A keypress is stored in a structure of type PhKeyEvent_t (described in the Photon Library Reference).
Example: text widgets
The text widgets use the key_sym field for displayable characters. These widgets also check it to detect cursor movement. For example, if the content of the field is Pk_Left, the cursor is moved left. The key_sym is Pk_Left for both the left cursor key and the numeric keypad left cursor key (assuming NumLock is off).
Dead keys and compose sequences
QNX Neutrino supports "dead" keys and "compose" key sequences to generate key_syms that aren't on the keyboard. The key_sym field is valid only on a key press -- not on a key release -- to ensure that you get only one symbol, not two.
For example, if the keyboard has a dead accent key (for example, `) and the user presses it followed by e, the key_sym is an "e" with a grave accent (è). If the e key isn't released, and then another group of keys (or more compose or dead key sequences) are pressed, the key_syms would have to be stacked for the final releases.
If an invalid key is pressed during a compose sequence, the keyboard drivers generate key_syms for all the intermediate keys, but not an actual press or release.
For a list of compose sequences, see below.
Photon compose sequences
Photon comes equipped with standard compose sequences. If your keyboard doesn't include a character from the standard ASCII table, you can generate the character using a compose sequence. For example, ó can be generated by pressing the Alt key, followed by the ' key, followed by the o key.
![]() |
These aren't keychords; press and release each key one after the other. |
The following keys can be used for generating accented letters:
| Key | Accent | Example sequence | Result |
|---|---|---|---|
| ' | acute | Alt ' o | ó |
| , | cedilla | Alt , c | ç |
| ^ | circumflex | Alt ^ o | ô |
| > | circumflex | Alt > o | ô |
| " | diaeresis | Alt " o | ö |
| ` | grave | Alt ` o | ò |
| / | slash | Alt / o | ø |
| ~ | tilde | Alt ~ n | ñ |
If your keyboard doesn't have the following symbols, you can create them by pressing the Alt key, followed by the first key in the sequence, followed by the second key in the sequence.

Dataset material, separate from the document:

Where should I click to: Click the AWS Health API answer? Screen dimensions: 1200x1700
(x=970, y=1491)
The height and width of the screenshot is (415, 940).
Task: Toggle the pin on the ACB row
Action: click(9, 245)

| Symbol | Description | Unicode value | Sequence |
|---|---|---|---|
| æ | small letter ae (ligature) | E6 | Alt e a |
| Æ | capital letter ae (ligature) | C6 | Alt E A |
| Ð | capital letter eth | D0 | Alt D - |
| ð | small letter eth | F0 | Alt d - |
| ß | small letter sharp s (German scharfes s) | DF | Alt s s |
| µ | micro sign | B5 | Alt / U |
| Alt / u | |||
| þ | small letter thorn | FE | Alt h t |
| Þ | capital letter thorn | DE | Alt H T |
| # | number sign | 23 | Alt + + |
| @ | commercial at | 40 | Alt A A |
| © | copyright sign | A9 | Alt C 0 |
| Alt C O | |||
| Alt C o | |||
| Alt c 0 | |||
| Alt c O | |||
| Alt c o | |||
| ® | registered trademark sign | AE | Alt R O |
| [ | left square bracket | 5B | Alt ( ( |
| ] | right square bracket | 5D | Alt ) ) |
| { | left curly bracket | 7B | Alt ( - |
| } | right curly bracket | 7D | Alt ) - |
| » | right-pointing double angle quotation mark | BB | Alt > > |
| « | left-pointing double angle quotation mark | AB | Alt < < |
| ^ | circumflex accent | 5E | Alt > space |
| ' | apostrophe | 27 | Alt ' space |
| ` | grave accent | 60 | Alt ` space |
| | | vertical bar | 7C | Alt / ^ |
| Alt V L | |||
| Alt v l | |||
| \ | reverse solidus (backslash) | 5C | Alt / / |
| Alt / < | |||
| ~ | tilde | 7E | Alt - space |
| no-break space | A0 | Alt space space | |
| ° | degree sign | B0 | Alt 0 ^ |
| ¡ | inverted exclamation mark | A1 | Alt ! ! |
| ¿ | inverted question mark | BF | Alt ? ? |
| ¢ | cent sign | A2 | Alt C / |
| Alt C | | |||
| Alt c / | |||
| Alt c | | |||
| # | pound sign | A3 | Alt L - |
| Alt L = | |||
| Alt l - | |||
| Alt l = | |||
| ¤ | currency sign | A4 | Alt X 0 |
| Alt X O | |||
| Alt X o | |||
| Alt x 0 | |||
| Alt x O | |||
| Alt x o | |||
| ¥ | yen sign | A5 | Alt Y - |
| Alt Y = | |||
| Alt y - | |||
| Alt y = | |||
| ¦ | broken (vertical) bar | A6 | Alt ! ^ |
| Alt V B | |||
| Alt v b | |||
| Alt | | | |||
| § | section sign | A7 | Alt S ! |
| Alt S 0 | |||
| Alt S O | |||
| Alt s ! | |||
| Alt s 0 | |||
| Alt s o | |||
| " | diaeresis or umlaut | A8 | Alt " " |
| · | middle dot | B7 | Alt . . |
| Alt . ^ | |||
| , | cedilla | B8 | Alt , space |
| Alt , , | |||
| ¬ | not sign | AC | Alt - , |
| soft hyphen | AD | Alt - - | |
| - | macron | AF | Alt - ^ |
| Alt _ ^ | |||
| Alt _ _ | |||
| +/- | plus-minus sign | B1 | Alt + - |
| ¹ | superscript one | B9 | Alt 1 ^ |
| Alt S 1 | |||
| Alt s 1 | |||
| ² | superscript two | B2 | Alt 2 ^ |
| Alt S 2 | |||
| Alt s 2 | |||
| ³ | superscript three | B3 | Alt 3 ^ |
| Alt S 3 | |||
| Alt s 3 | |||
| ¶ | pilcrow sign (paragraph sign) | B6 | Alt P ! |
| Alt p ! | |||
| ª | feminine ordinal indicator | AA | Alt A _ |
| Alt a _ | |||
| º | masculine ordinal indicator | BA | Alt O _ |
| Alt o _ | |||
| 1/4 | vulgar fraction one quarter | BC | Alt 1 4 |
| 1/2 | vulgar fraction one half | BD | Alt 1 2 |
| 3/4 | vulgar fraction three quarters | BE | Alt 3 4 |
| / | division sign | F7 | Alt - : |
| * | multiplication sign | D7 | Alt x x |
![]() |
![]() |
![]() |
![]() |

![[Previous]](prev.gif)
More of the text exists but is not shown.